By Stan Szecowka
The global financial crisis has seen both market values and profitability of Islamic banks coming under pressure, narrowing the gap with their conventional counterparts.
Revenues have declined significantly from 2008, particularly driven by a drop in income from investing activity.
From when the financial crisis started, the stock market performance of Islamic banks has generally mirrored the largely downward trend of conventional banks.
In some countries, Islamic banks are losing their advantage compared to conventional banks in terms of market expectations.
A number of Islamic banks have been harder hit by non-performing loans (NPLs) than conventional peers and continue to face the risk from real estate concentrations even as their operational efficiency continues to lag conventional peers.
Declining revenues from investing activities and an increase in provisions are some of the drivers behind this decline in profitability. In analysing the aggregate profitability of the top three Islamic banks in Kuwait, Qatar, UAE and Bahrain, investing activity in 2007 represented 4.9 per cent of total revenues compared with 3.5 per cent in 2008.
Similarly, provisions for the same set of banks in 2007 represented 0.4 per cent of the total costs compared with 1.2 per cent in 2008, says the 2009/2010 WIBC Competitiveness Report launched at the 16th Annual World Islamic Banking Conference (WIBC).
Produced in collaboration with McKinsey & Company, the Competitiveness Report notes that the higher operating costs of Islamic banks compared with conventional banks have also exerted pressure on their profitability.
The operating costs of the largest three Islamic banks in Turkey represent 4.4 per cent of average assets, compared with 3.3 per cent for the whole banking sector. In the Gulf, the operating costs of the largest three Islamic banks in Kuwait represent 2.5 per cent of average assets, compared with 1.6 per cent for the whole banking sector.
Some Islamic banks had a higher NPL ratio in 2008 across key markets. In Kuwait, NPLs accounted for 4.7 per cent of the top three conventional banks by assets, compared with 8.6 per cent for conventional banks. In the UAE, NPLs accounted for 1.6 per cent of the top three conventional banks by assets, compared with 3.0 per cent for conventional banks. NPLs for 2009 may increase further for Islamic banks across these key markets as the full effects of real estate slowdown sink in.

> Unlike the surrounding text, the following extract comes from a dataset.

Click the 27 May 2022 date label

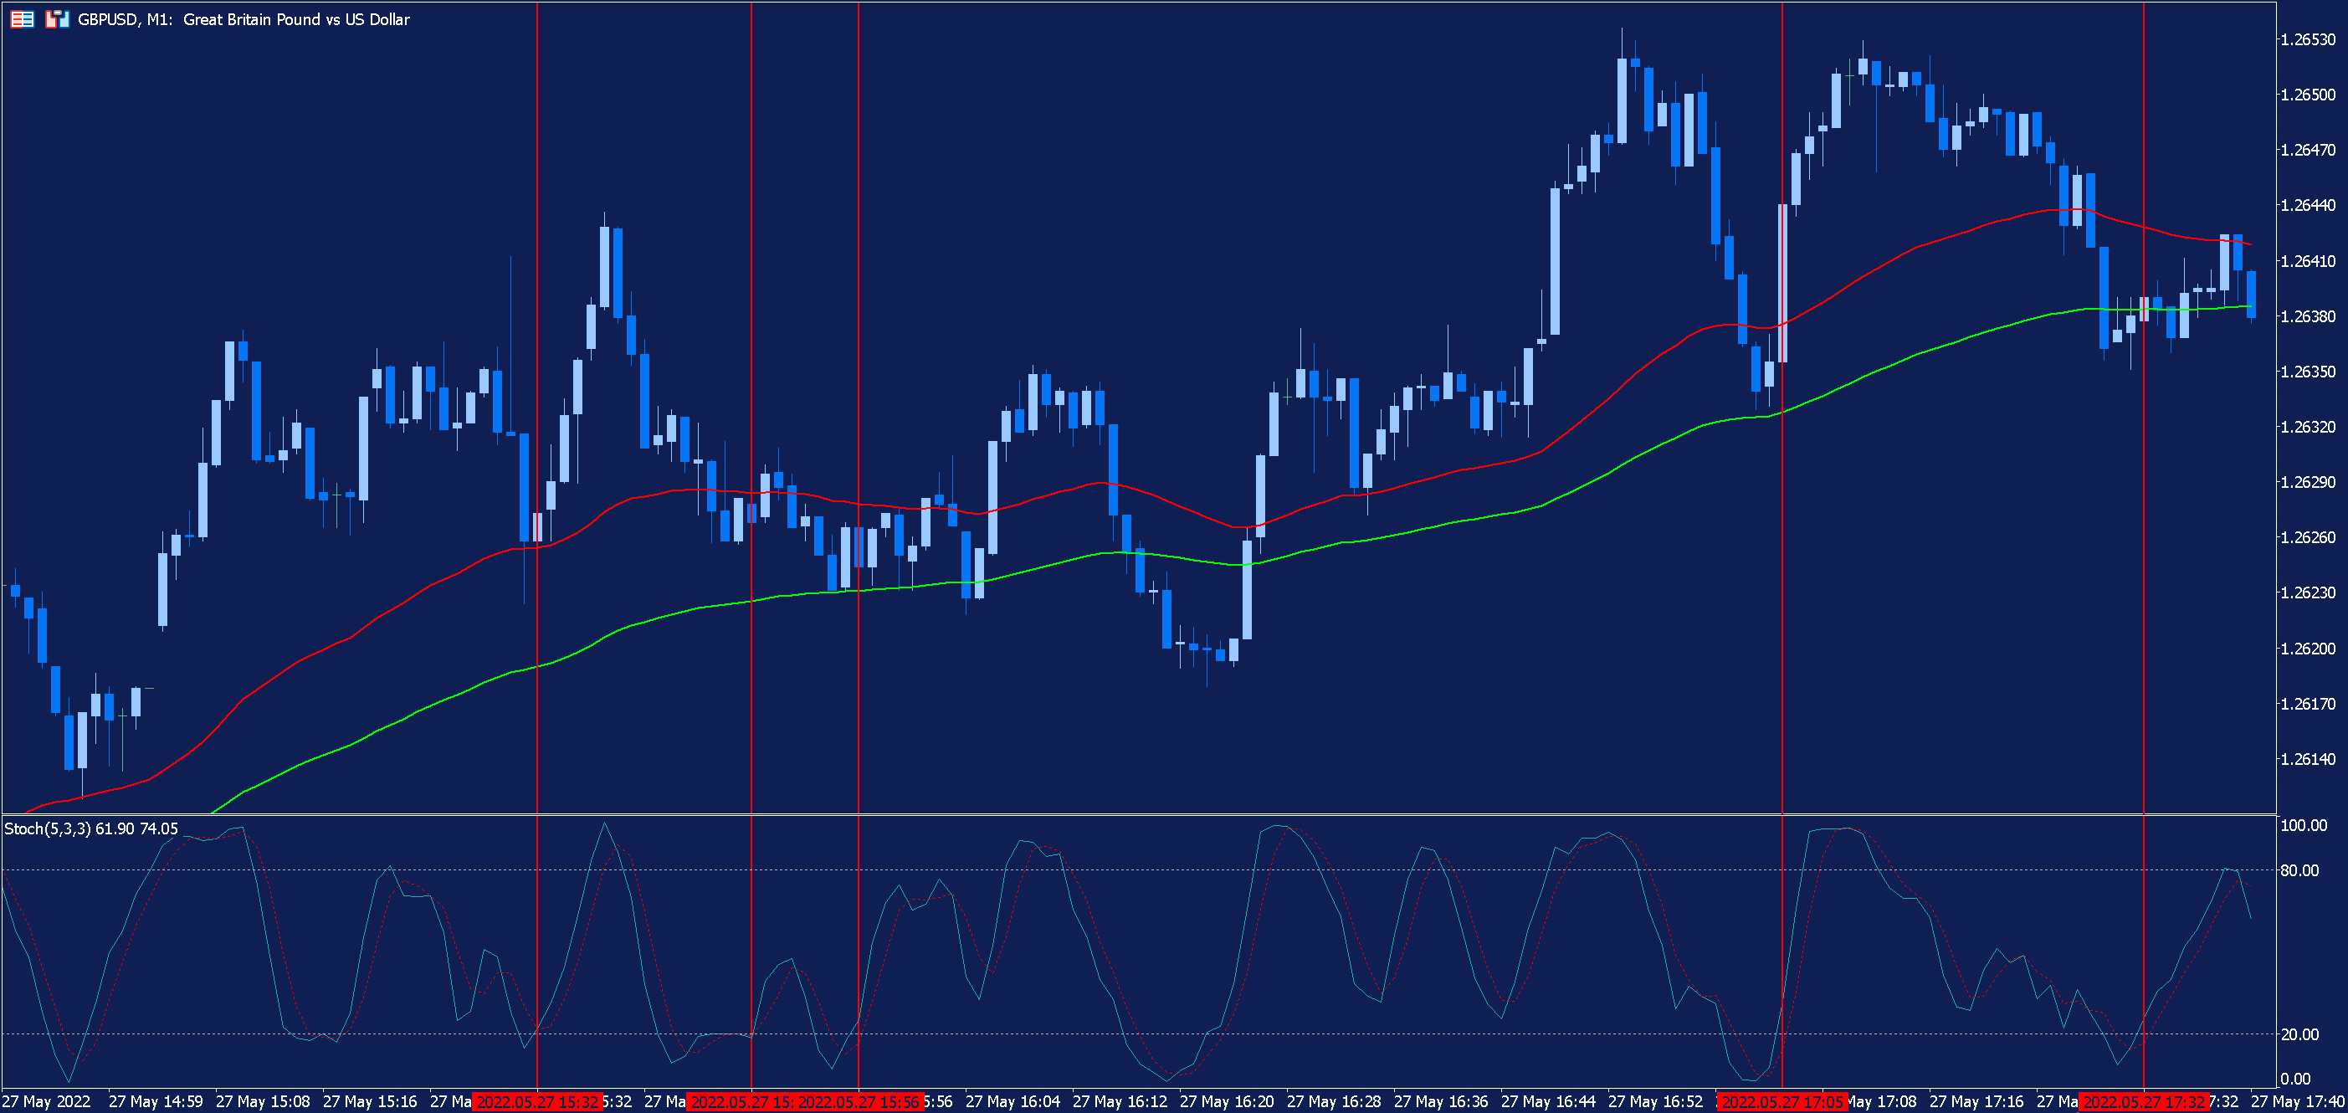click(46, 1101)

Islamic banks also continue to have a high proportion of real estate assets. According to end of year reports, the top three Islamic banks in the UAE have 26 per cent of their banking assets in the real estate sector, compared to 19 per cent for conventional banks.
In Kuwait, the top three Islamic banks have 24 per cent of their banking assets in the real estate sector, compared to 20 per cent for conventional banks.

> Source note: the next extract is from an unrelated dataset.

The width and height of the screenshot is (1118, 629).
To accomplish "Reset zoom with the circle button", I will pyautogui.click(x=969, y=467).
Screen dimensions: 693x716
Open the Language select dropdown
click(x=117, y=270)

Overall, the high concentration of real estate assets in the Islamic banking sector is consistent with previous years. Additionally, returns for top real estate companies have also under-performed the market during the crisis, further undermining Islamic banks' profitability.
On the liquidity front, Islamic banks have a more pronounced maturity mismatch than conventional banks. Based on a sample of the top seven conventional and Islamic banks by assets in the GCC, the net liquidity gap for a contractual maturity period of one to five years was 23 per cent of total assets for Islamic banks in 2008, compared with 16 per cent for conventional banks in the same period.
However, Islamic banks source more funds from deposits than conventional banks. Customer deposits for all Islamic banks in the UAE, Kuwait, Qatar and Saudi Arabia in 2008 represented 69 per cent of liabilities, compared with 54 per cent of all liabilities for conventional banks in the same region and period.
The report says that in the aftermath of the crisis, Islamic banks must now determine their future course of action by exploring four important areas like enhancing and diversifying their business mix, by tapping into new growth business lines, such as personal finance, asset management and various areas of investment banking, where some Islamic banks have been less focussed in the past; improving risk management, in order to mitigate challenges on both credit and liquidity fronts, through upgrading risk management capabilities and skills; lowering cost of operation and improving service quality, to maintain competitiveness for an increasingly demanding market; and exploring international growth opportunities, especially where excess capital is available and can be better deployed in under-penetrated markets.